Shares. The UK public is bizarrely angsty about shares.

Asked an LLM to compare the past ten years of data, one cash LISA, versus one stocks 50/50 US / UK tracker funds.

The annualised interest for a cash LISA? 1.8%
And the shares? 8.8%

You’d have turned 50k into 72k with a cash LISA, and into 145k if you’d picked shares.

The usual caveats, investments can go down, which can matter a lot in the last few years to retirement, I’m not an IFA, the LLM might be wrong.

happinessischocolate · 16/08/2025 09:30

If you really want to understand it google donegals rebel finance school

katie and Alan Donegal retired in their 30s after investing in stocks and shares they now travel lots and spend the spare time doing youtube videos to help other people understand pensions and stocks and shares

no scam, they’re not selling anything and are not financial advisors - they were just bored and wanted to do something meaningful for others that they themselves enjoy.

have a look

AlastheDaffodils · 16/08/2025 09:39

Shares. Low cost global equity tracker fund with dividends re-invested (aka an “accumulating” shareclass.) Vanguard, iShares are good trustworthy providers. Don’t be tempted to check the value every week - once every three years or so will do. Set up automated investment for your monthly contributions. Don’t be tempted to try and time the market.

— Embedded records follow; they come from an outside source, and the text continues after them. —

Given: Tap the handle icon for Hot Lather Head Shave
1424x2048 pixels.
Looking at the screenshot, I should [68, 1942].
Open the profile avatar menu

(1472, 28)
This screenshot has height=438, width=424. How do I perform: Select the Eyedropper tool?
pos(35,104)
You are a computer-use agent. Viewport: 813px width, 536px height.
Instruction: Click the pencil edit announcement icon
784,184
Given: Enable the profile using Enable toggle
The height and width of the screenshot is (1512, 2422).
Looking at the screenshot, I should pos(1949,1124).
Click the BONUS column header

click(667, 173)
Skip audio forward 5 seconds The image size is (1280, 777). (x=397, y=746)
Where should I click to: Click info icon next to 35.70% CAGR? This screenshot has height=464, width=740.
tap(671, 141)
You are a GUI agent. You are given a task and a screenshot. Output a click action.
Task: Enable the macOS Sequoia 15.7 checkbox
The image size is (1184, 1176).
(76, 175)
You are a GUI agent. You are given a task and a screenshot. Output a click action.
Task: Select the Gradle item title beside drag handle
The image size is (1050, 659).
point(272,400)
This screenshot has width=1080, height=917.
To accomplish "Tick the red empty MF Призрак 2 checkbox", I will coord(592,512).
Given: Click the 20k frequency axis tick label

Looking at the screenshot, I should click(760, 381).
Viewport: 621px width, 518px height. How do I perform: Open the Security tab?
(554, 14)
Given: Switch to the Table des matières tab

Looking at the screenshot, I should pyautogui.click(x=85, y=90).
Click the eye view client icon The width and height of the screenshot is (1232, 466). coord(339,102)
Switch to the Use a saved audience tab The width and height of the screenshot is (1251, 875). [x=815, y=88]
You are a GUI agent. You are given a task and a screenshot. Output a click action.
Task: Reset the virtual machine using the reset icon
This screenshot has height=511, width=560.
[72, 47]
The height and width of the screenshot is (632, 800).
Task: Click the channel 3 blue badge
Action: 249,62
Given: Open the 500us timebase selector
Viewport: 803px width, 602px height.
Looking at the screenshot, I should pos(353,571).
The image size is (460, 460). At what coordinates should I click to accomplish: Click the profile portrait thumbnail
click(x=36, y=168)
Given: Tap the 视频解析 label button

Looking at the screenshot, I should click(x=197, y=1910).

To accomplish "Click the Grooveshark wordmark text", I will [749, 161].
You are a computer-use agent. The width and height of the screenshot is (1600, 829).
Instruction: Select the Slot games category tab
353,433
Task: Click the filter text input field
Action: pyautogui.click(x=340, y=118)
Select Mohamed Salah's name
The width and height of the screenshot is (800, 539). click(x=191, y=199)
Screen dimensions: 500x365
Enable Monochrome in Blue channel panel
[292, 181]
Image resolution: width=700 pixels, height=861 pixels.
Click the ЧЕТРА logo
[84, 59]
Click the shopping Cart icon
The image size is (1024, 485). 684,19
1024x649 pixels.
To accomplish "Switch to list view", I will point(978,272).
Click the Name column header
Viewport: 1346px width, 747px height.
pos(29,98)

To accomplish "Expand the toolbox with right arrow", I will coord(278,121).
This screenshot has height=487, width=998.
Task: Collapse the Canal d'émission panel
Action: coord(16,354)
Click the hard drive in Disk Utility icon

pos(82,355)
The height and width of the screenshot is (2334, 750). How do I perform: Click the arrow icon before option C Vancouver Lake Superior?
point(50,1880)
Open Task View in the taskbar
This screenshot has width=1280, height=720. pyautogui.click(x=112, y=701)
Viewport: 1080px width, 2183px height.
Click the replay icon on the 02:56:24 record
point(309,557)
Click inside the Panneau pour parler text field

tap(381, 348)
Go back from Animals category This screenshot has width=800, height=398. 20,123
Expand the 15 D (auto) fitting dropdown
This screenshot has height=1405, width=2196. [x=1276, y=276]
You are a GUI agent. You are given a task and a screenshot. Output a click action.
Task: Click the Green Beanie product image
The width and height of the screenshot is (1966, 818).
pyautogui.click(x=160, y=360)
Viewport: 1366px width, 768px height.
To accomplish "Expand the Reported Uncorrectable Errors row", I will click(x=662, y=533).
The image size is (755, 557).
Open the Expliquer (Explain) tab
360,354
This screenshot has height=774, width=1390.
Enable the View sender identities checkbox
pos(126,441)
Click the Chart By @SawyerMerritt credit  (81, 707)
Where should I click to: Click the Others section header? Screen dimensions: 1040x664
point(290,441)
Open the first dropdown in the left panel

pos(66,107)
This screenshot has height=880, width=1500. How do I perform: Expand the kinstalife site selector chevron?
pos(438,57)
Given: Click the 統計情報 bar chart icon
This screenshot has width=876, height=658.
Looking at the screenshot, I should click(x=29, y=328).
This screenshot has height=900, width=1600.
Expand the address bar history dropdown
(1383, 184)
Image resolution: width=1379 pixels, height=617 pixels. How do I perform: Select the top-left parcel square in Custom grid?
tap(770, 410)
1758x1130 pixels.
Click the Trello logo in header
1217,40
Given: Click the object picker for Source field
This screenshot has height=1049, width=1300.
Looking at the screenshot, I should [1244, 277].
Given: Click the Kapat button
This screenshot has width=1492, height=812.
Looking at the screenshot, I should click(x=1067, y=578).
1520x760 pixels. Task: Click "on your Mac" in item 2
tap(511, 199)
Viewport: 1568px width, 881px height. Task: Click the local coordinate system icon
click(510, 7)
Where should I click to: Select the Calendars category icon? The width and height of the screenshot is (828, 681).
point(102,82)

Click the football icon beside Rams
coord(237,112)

This is pretty much all you need to know.

nannynick · 16/08/2025 12:55

Yes I would change to S&S with a global fund, as you have 16+ years before you will take money out.

There are not many providers who will do that change given your age, AJ Bell maybe the only one.

There are various books, podcasts, YouTube channels which can be of help for giving you confidence in investing using a simple global index fund.

Meaningful Money
Rebel Finance School / TheDonegans
Money To The Masses
Making Money / Damien Talks Money
Pensioncraft

Free online course from Financial Interest/Damien Talks Money: https://financialinterest.com/index-funds-for-beginners/

Index Funds for Beginners [Course]

Index Funds for Beginners: Free Course by Damien Talks Money

Your investing journey begins here. Join Damien Talks Money as he teaches index funds for beginners. Start to finish in less than two hours. Free.

https://financialinterest.com/index-funds-for-beginners/

JacknDiane · 16/08/2025 12:56

Following

YellowZebraStripes · 16/08/2025 13:28

Yes to stocks and shares.

Short answer is just put it into a low fee global index tracker and forget about it.

Global All Cap, or FTSE Dev World Ex UK are a couple. They have both had historical returns of around 10-11%, so taking into account inflation and fees you could use 6.8% to work out how much it would be worth in future.

5 years before you need it you could change it so its not 100% equities.

Make sure you look at platform fees, fund fees, and dealing (buying the shares) fees. AJ Bell has a £1.50 dealing charge for example, so you might want to put in a lump sum at a time.

Vanguard - you need over 32k now for no platform fees I think.

DinoGherkin · 16/08/2025 18:28

Thank you all - sounds like I should transfer it! Moneybox who I’m with will let me switch it over really easily I think. Thanks!

OP posts:
Hitchens · 21/08/2025 07:45

DinoGherkin · 16/08/2025 18:28

Thank you all - sounds like I should transfer it! Moneybox who I’m with will let me switch it over really easily I think. Thanks!

please do spend a couple of hours consuming the fantastic resources that others have shared above before you do anything. You should have at least a basic understanding of what you are investing in and the potential risks.

It's terrifying sometimes on here people ask for financial advice on what to do with their money, one person says buy gold bullion or crypto and the poster just says yeah I'll do that. Remember we are all just people on the internet.

For what it's worth, on this occasion I think your proposed shift from cash LISA to S&S LISA makes sense though given the time horizon. The important part is what you invest in.